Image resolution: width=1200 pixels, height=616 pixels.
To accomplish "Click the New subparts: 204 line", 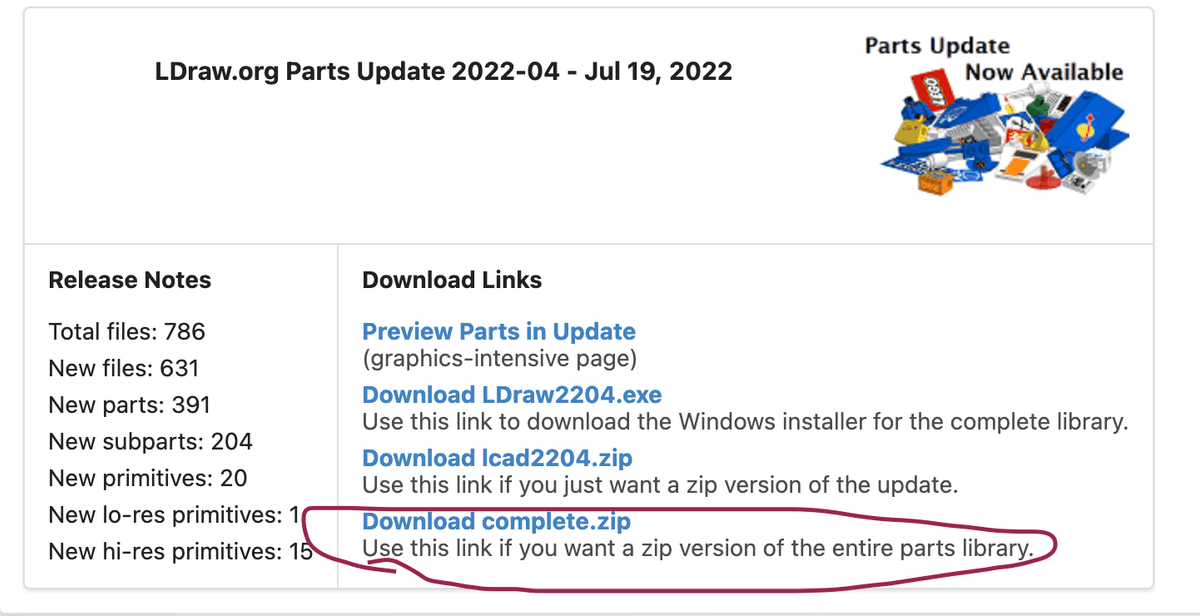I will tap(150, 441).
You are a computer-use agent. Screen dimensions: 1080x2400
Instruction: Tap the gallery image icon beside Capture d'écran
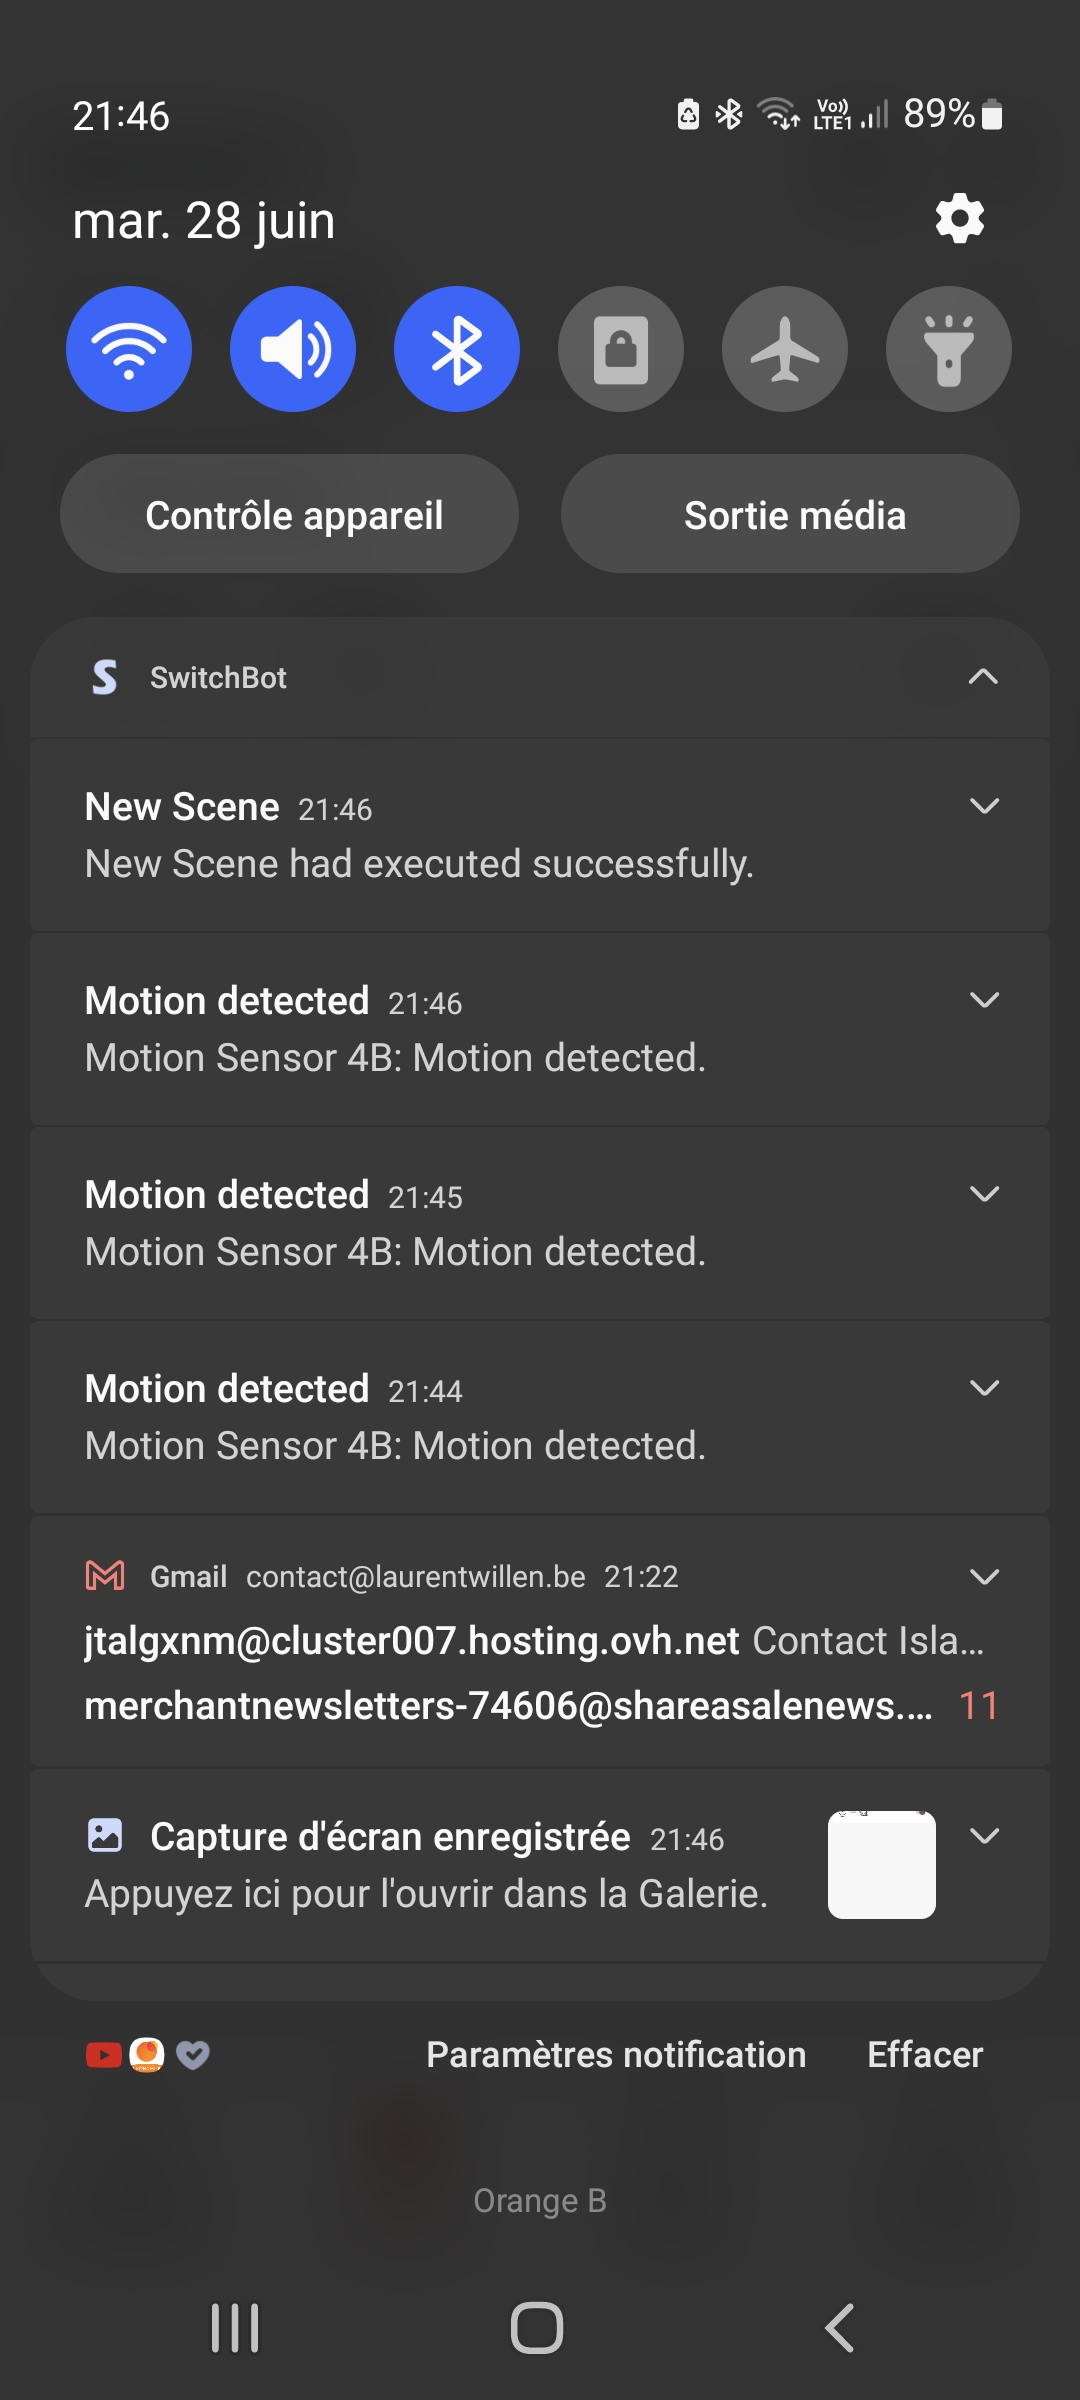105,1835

* Exercise details: Arrange the lines of the material as a JSON list of strings, one string per line and blank lines omitted, running from the line that contains "You are a computer-use" through the end of the material, both ends included. Leave the pictures out of your answer.

* Finished task:
[
  "You are a computer-use agent. Screen dimensions: 1080x2400",
  "Instruction: Tap the gallery image icon beside Capture d'écran",
  "105,1835"
]